Coaches may also project onto their clients the struggles and growth processes that they are currently engaged in and faced with. The coach who is exploring healing their own family of origin issues may see a need for this in many of the clients that they see. They may mistakenly think that the therapeutic process that is helping them so much is the panacea for all clients. They may start bleeding the techniques of their favorite self-help therapy book into the coaching that they do. The self-deception is that they may still think that they are doing coaching.
Perhaps the most disastrous type of interactions occurs when we project in such a way that we relate to another person as though they were someone else. Perhaps you’ve had this happen to you in your own life. Someone you’ve met recently keeps ascribing to you qualities that you exhibit very little of. They see you as self-centered, a braggart, trying to impress others, when all you did was share a couple of tidbits of what you knew about some subject. The problem is, you remind them of their brother, sister, ex-partner, former employer, second grade teacher, college roommate, army buddy, etc. who continually played the know-it-all role. Now all of the terrible qualities of that other person get projected onto you whether you deserve them or not!
Could the client who seems to bother us in ways that we find hard to explain be the unfortunate recipient of our projection? Do they remind us of someone else; a personal relationship from our past, or perhaps even a former client who struggled with the same issues? Do we begin coaching as though we expect this client to struggle the same way our other client did? Are we bringing our own unfinished emotional business into the coaching relationship?
When we are on the receiving end of our client’s projections, how do we handle it? A client who treats us as the high and mighty expert may cause us to overcompensate by being so informal and friendly that we now come across as a “buddy” or “pal” instead of a professional coach. The client who projects a parental role onto us may bring out our overly professional, even stiff and impersonal side. Such a client may become unexplainably resistant to even the best form of coaching accountability. The coach who is working with a client from a company who incentivizes employees to seek coaching to receive by promising a discount on health insurance, etc., may find their client unusually hostile.

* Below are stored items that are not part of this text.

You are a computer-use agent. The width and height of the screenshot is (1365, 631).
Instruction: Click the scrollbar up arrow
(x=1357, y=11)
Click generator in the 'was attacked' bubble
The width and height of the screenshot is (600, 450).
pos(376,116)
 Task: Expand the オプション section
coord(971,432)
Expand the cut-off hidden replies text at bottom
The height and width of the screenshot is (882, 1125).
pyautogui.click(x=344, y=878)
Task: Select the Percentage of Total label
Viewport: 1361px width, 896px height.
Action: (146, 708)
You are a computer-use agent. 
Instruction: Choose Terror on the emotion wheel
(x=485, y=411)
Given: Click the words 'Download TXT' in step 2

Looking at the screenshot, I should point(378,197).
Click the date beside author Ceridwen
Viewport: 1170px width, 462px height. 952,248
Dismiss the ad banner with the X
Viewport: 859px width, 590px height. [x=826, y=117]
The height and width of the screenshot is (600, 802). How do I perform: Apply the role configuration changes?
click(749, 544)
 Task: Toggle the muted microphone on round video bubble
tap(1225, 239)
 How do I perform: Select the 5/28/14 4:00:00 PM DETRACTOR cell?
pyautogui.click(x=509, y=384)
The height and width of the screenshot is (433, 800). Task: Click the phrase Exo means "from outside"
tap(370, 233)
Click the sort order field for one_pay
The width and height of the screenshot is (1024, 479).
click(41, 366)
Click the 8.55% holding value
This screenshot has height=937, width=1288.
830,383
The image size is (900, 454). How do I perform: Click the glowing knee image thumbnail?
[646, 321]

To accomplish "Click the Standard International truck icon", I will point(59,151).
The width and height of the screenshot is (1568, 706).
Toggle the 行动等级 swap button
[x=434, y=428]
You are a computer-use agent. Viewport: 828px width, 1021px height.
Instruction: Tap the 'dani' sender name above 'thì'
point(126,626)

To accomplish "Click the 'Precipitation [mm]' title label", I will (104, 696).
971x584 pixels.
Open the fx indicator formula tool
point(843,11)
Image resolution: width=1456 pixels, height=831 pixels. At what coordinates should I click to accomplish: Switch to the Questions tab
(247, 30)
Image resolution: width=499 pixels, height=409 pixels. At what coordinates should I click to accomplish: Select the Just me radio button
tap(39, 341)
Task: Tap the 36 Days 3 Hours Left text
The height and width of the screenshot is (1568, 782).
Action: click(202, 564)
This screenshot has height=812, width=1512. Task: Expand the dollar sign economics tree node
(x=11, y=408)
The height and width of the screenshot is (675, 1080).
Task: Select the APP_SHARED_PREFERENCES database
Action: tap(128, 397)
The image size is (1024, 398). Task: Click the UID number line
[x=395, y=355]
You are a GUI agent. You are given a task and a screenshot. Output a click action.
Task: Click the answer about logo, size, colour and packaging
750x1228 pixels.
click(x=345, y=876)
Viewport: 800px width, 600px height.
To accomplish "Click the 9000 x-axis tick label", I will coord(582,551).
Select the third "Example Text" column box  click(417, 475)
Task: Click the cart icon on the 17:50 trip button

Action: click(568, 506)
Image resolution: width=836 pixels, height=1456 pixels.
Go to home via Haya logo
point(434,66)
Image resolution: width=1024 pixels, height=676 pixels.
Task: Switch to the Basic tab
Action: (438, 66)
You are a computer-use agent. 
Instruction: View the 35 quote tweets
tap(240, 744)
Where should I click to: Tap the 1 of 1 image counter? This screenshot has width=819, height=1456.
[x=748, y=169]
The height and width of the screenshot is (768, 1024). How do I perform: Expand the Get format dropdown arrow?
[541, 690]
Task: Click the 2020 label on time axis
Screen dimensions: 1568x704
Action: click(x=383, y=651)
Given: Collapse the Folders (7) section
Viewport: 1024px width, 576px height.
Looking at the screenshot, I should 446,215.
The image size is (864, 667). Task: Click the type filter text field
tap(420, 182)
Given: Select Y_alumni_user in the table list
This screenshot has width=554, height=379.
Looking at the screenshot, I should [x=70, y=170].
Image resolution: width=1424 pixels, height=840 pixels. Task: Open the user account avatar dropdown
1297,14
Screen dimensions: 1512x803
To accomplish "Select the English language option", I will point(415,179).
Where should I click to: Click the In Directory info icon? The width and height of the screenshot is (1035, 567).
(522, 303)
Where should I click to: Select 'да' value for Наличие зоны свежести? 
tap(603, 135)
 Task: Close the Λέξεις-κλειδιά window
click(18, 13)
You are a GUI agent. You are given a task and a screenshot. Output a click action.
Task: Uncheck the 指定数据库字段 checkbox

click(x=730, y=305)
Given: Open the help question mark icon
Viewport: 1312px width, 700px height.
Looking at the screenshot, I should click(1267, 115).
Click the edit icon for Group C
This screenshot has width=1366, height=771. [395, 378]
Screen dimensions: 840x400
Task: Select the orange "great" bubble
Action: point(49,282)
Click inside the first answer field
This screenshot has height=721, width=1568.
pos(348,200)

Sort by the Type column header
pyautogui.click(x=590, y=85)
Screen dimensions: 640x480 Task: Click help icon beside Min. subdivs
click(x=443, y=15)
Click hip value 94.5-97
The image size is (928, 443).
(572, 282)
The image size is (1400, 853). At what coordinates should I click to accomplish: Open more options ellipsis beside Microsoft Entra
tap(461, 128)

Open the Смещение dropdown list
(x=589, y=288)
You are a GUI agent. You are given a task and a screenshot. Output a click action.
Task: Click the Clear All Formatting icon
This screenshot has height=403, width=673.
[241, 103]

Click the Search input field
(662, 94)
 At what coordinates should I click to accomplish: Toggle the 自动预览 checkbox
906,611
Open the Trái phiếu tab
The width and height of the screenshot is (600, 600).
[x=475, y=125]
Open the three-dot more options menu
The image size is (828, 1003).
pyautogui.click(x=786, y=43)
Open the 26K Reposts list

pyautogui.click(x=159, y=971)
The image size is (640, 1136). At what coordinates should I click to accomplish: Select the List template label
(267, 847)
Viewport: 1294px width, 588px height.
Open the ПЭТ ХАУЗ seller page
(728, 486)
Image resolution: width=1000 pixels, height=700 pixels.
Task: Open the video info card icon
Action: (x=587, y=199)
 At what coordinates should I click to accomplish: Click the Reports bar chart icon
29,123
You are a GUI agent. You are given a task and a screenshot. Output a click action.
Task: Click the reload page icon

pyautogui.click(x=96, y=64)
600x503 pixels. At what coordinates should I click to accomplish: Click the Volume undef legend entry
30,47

Such a client may be projecting their own issues around authority onto the innocent coach. The list goes on.
The central problem with our own projection is that it is operating outside of our awareness. We make our assumptions without even realizing them. We slip into feeling that we do know best for our client, and on and on. Let’s look at ways to minimize the occurrence of our projection.
• Coach with a sense of self-monitoring. Check in with your own affective and bodily sensations and determine what they are telling us.
• Set clear boundaries and expectations for the coaching relationship as you create the coaching alliance.
• Draw a clear distinction between coaching and therapy. This includes operating from a coaching mindset, not an analytical, diagnostic mindset in our relationship with our client.
• Be vigilant for parental feelings that arise where you believe that you know what is best for your client
• Reflect upon the client who brings out unusual feelings in you that are hard to explain or understand. Listen to recordings and examine your responses to your client.
• When client reactions to coaching interactions seems extreme, consider what else might be going on that has nothing to do with the here-and-now coaching experience. Inquire gently “Does this remind you of any other experiences you’ve had?” “What’s this coaching like for you? Is it similar to anything else you’ve done?”
• Seek out mentoring/supervision to explore puzzling client relationships that “don’t feel right”.
• Do your own work! Your own personal journey of personal growth and healing may need some attention if it is leaking into your coaching work. Don’t let your own “unfinished business”, get in the way!